In our last post, we looked at some SMBIOS based asset information. In this post we'll start to explore what information is available from IPMI.
As with our previous posts, lets explore the relevant technology a little before we dive into code. IPMI – the Intelligent Platform Management Interface, is a specification that defines how you can monitor and manage the health and hardware assets on a system using what is called a Baseboard Management Controller or BMC. The BMC is a secondary processor/controller that runs in the system and typically has it's own power tap on the power supply, so it's live even when the main system is powered off (as long as the power supply is plugged in.) Most modern server class x86 systems come with a BMC that supports IPMI. The BMC is then hooked up to various sensors and components on the system and can monitor their state independent of the primary CPU and running operating system. Some examples of the types of things BMCs may monitor are chassis intrusion sensors, temperature sensors, presence sensors for devices like hot-plug disk drives, and power supplies. Often the BMC is available on the network through a secondary IP address and can be used for remote management of the system, even if it is powered off (say to power it on – a capability which vCenter's Distributed Power Management feature leverages.) We're not going to focus on remote IPMI in this post, but instead look at the types of information you can retrieve from the BMC via the CIM implementation within ESX. The IPMI specification provides a lot of flexibility to system manufacturers in the type and number of sensors they implement. As a result, the data you see on one system may not match the data you see on another, particularly if those systems are from different manufacturers.

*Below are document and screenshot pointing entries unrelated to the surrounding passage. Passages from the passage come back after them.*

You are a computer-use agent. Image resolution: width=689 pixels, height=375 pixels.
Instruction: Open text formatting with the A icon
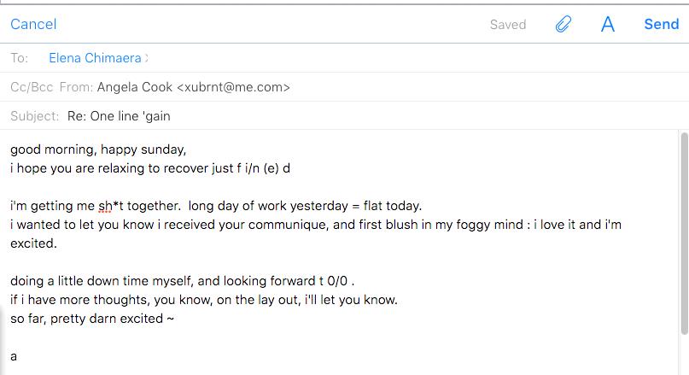coord(608,24)
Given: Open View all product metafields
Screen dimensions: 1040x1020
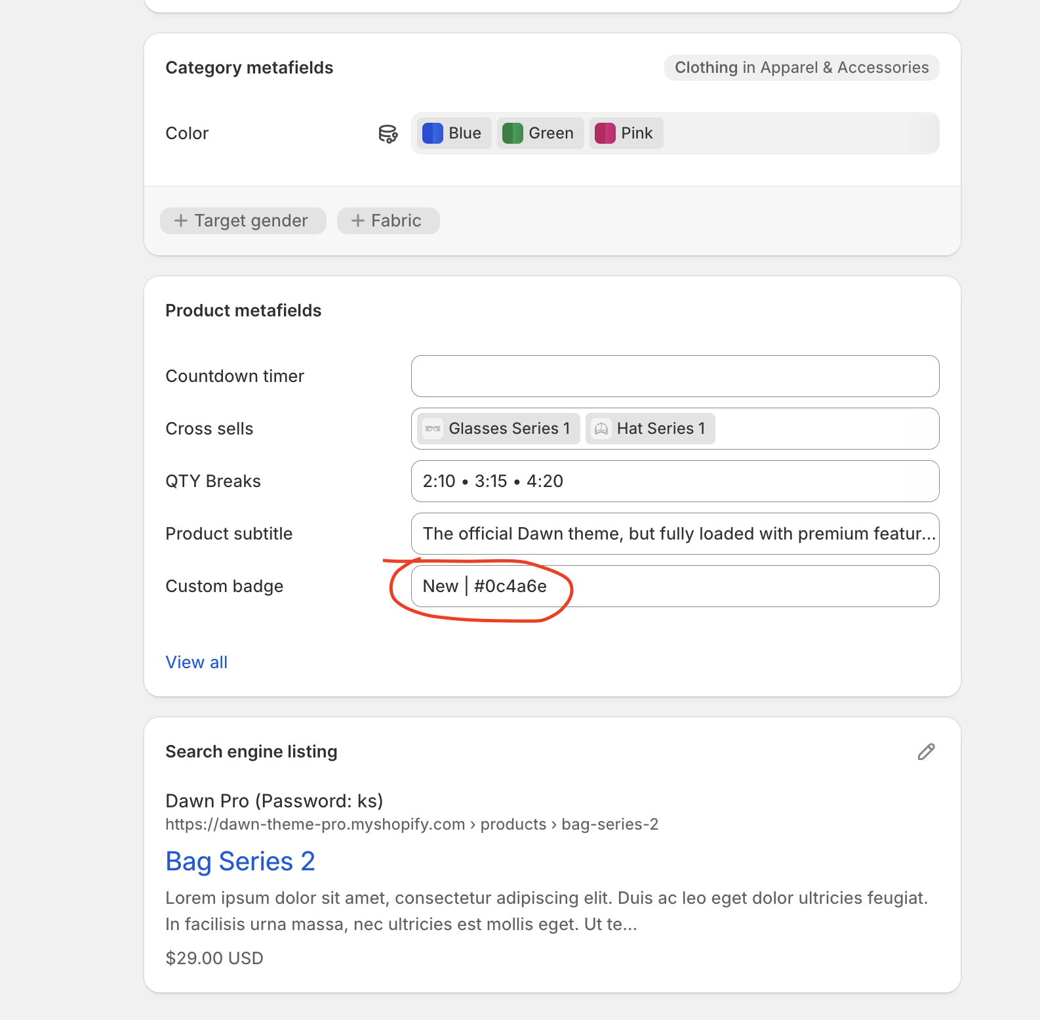Looking at the screenshot, I should point(196,662).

IPMI data maps to a number of different profiles. We'll take a look at two in this set of example code, namely DSP1009 – Sensors Profile, and DSP1015 – Power Supply Profile. In this example, we'll also touch on another aspect of CIM technology that can be a little tricky for beginners. The CIM schema often relies on enumerated types, or as CIM refers to them, Value Maps. When you look at the value of a property in an instance, it may be numeric, but that maps to some well defined set of values that are captured in the class definition in the MOF. Lets look at the HealthState property as a simple example of how this works. Here's an excerpt from the CIM_ManagedSystemElement MOF where this property is defined.
[Description (
"Indicates the current health of the element. This "
"attribute expresses the health of this element but not "
"necessarily that of its subcomponents. The possible "
"values are 0 to 30, where 5 means the element is "
"entirely healthy and 30 means the element is completely "
"non-functional. The following continuum is defined: n"
""Non-recoverable Error" (30) – The element has "
"completely failed, and recovery is not possible. All "
"functionality provided by this element has been lost. n"
""Critical Failure" (25) – The element is "
"non-functional and recovery might not be possible. n"
""Major Failure" (20) – The element is failing. It is "
"possible that some or all of the functionality of this "
"component is degraded or not working. n"
""Minor Failure" (15) – All functionality is available "
"but some might be degraded. n"
""Degraded/Warning" (10) – The element is in working "
"order and all functionality is provided. However, the "
"element is not working to the best of its abilities. For "
"example, the element might not be operating at optimal "
"performance or it might be reporting recoverable errors. n"
""OK" (5) – The element is fully functional and is "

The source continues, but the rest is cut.